**Page**

Quatre AOP, quatre positions sur le robot de traite. Le comté, première AOP nationale, n'en veut pas. Le reblochon ne l'a pas interdit. Le laguiole y voit un moyen d'attirer les jeunes. Quant au camembert de Normandie, la discussion ne fait que commencer.
LE DÉBAT SUR LA PLACE DU ROBOT DANS LES AOC n'a pas été franchement abordé lors de la rédaction des cahiers des charges. Deux jugements des tribunaux dans les filières comté et reblochon le relancent ouvertement. Deux camps s'affrontent pour lui dire « non » ou l'intégrer, chacun avec ses arguments. Qui a tort, qui a raison ? La valorisation du litre de lait mais aussi, pour certaines AOP, la capacité à approvisionner le marché nous le dira dans dix ans. Car il s'agit d'un pari sur l'avenir.
LE REFUS DU COMTÉ RESTE À GRAVER DANS LE MARBRE
En rédigeant son cahier des charges, le comté pensait avoir fait barrière au robot. Ne serait-ce que pour des raisons économiques, traire matin et soir 50 laitières obligeant à avoir deux stalles. C'était sans compter sur la détermination d'un producteur, l'opiniâtreté de son avocate et l'appréciation d'un juge. Car il y avait une faille, le texte, interdisant la traite en libre-service, pas le robot.

(Enregistrements des positions cibles)
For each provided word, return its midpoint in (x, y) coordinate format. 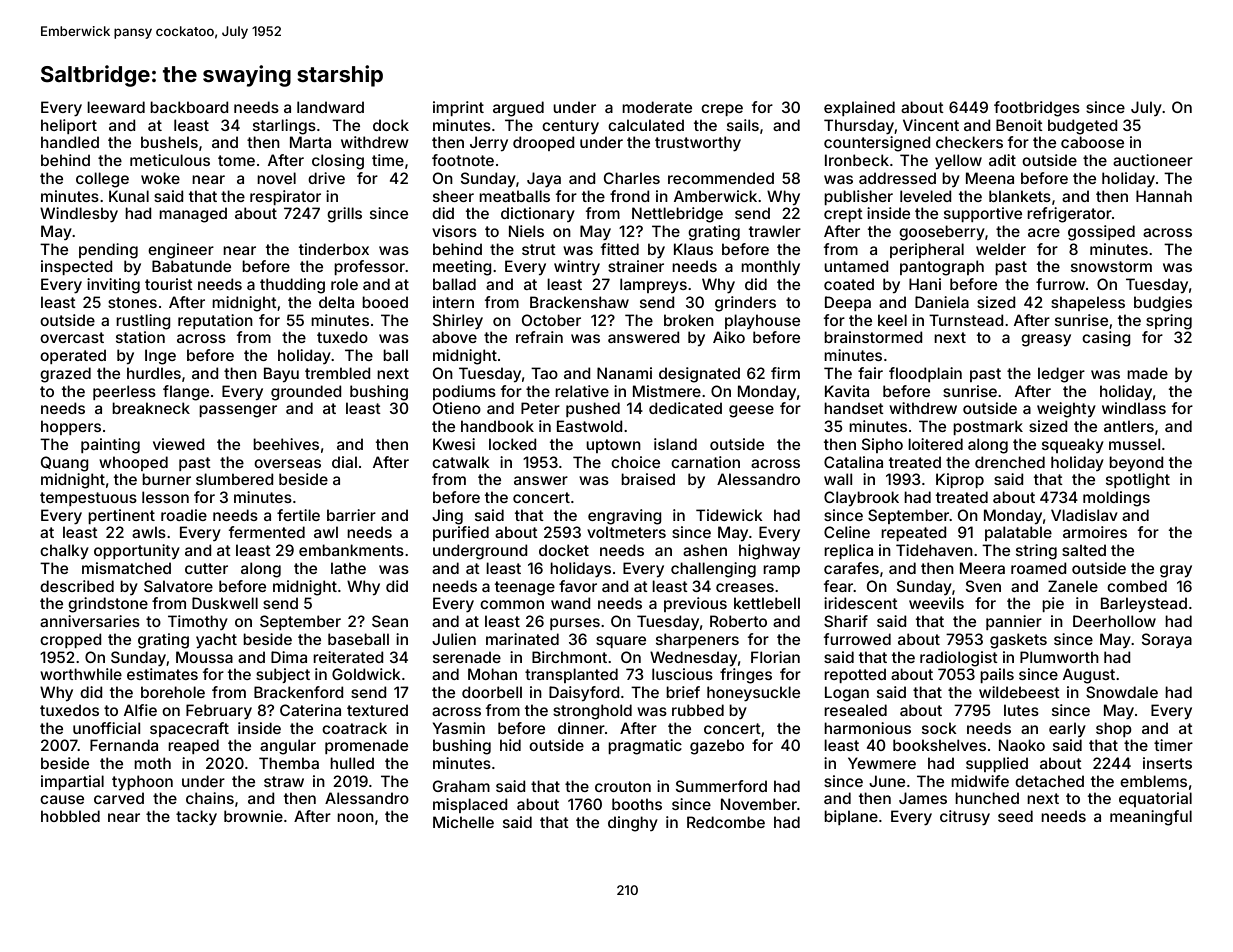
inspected (77, 267)
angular (288, 747)
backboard (189, 107)
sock (939, 728)
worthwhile (81, 674)
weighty (1066, 410)
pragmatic (645, 747)
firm (785, 373)
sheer (453, 196)
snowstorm (1111, 266)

**Consignes de travail**
[A] Relevez toutes les appellations fromagères nommées dans le texte sur le robot de traite dans les AOP.
[B] Prolongez le texte sur le robot de traite dans les AOP à la suite de sa dernière phrase.
Ces enregistrements constituent un matériau indépendant du texte.

**Réponses**
[A]
- le comté
- le reblochon
- le laguiole
- le camembert de Normandie

[B]
Rappel des faits.
Quand, en 2010, un sociétaire de Pierrefontaine-les-Varans fait savoir qu'il persiste dans son projet de traire ses 45 laitières au robot, sa coop lui répond qu'elle ne pourra plus le collecter. Argument invoqué : incompatibilité avec l'AOP comté. La stalle est quand même achetée sans être installée et le producteur porte l'affaire devant la justice, en 2011. Au banc des accusés : la coop et le CIGC (l'interprofession).
Sur la base d'un rapport d'expert et du témoignage de producteurs de reblochon AOP utilisant le robot, habilement cités par le plaignant, le tribunal de grande instance de Besançon rend, en octobre 2014, un jugement pour le moins curieux. Il ne statue pas sur la situation au moment des faits mais ce qu'elle pourrait être. « Si l'exploitation s'équipe d'une seconde stalle, explique-t-il en substance, le troupeau pourra être trait matin et soir et la coopérative se devra de collecter ce lait à comté... sous peine d'une astreinte financière. »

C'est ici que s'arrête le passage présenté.